**TASK TO COMPLETE**: Copy out each line of the material in which the word "computer" appears.
==============================
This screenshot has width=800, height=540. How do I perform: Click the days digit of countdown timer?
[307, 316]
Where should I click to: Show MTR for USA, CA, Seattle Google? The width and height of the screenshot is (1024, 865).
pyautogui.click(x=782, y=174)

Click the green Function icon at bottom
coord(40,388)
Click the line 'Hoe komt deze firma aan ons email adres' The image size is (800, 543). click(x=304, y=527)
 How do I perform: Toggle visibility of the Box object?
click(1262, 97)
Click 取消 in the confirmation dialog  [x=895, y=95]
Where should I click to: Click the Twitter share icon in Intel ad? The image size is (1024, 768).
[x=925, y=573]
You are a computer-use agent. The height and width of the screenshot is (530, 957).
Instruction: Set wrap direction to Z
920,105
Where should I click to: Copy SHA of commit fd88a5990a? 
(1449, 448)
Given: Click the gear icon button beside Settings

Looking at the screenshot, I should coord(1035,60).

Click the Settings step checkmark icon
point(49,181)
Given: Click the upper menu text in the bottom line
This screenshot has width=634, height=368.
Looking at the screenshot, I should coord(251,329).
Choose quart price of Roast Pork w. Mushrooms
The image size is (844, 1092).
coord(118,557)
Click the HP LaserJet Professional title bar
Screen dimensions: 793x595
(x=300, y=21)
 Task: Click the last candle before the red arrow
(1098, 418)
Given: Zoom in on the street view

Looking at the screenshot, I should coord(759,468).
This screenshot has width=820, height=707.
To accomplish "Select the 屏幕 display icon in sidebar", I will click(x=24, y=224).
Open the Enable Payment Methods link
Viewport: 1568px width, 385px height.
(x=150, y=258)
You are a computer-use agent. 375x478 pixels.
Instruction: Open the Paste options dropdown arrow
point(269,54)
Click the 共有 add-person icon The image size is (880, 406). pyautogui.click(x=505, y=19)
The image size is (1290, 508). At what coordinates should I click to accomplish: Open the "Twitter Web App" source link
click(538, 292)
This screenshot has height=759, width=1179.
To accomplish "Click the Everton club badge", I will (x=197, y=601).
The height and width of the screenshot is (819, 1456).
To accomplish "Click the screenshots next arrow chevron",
==============================
**OUTPUT FOR THIS EXERCISE**:
You are a computer-use agent. The height and width of the screenshot is (530, 957).
You are a computer-use agent. 375x478 pixels.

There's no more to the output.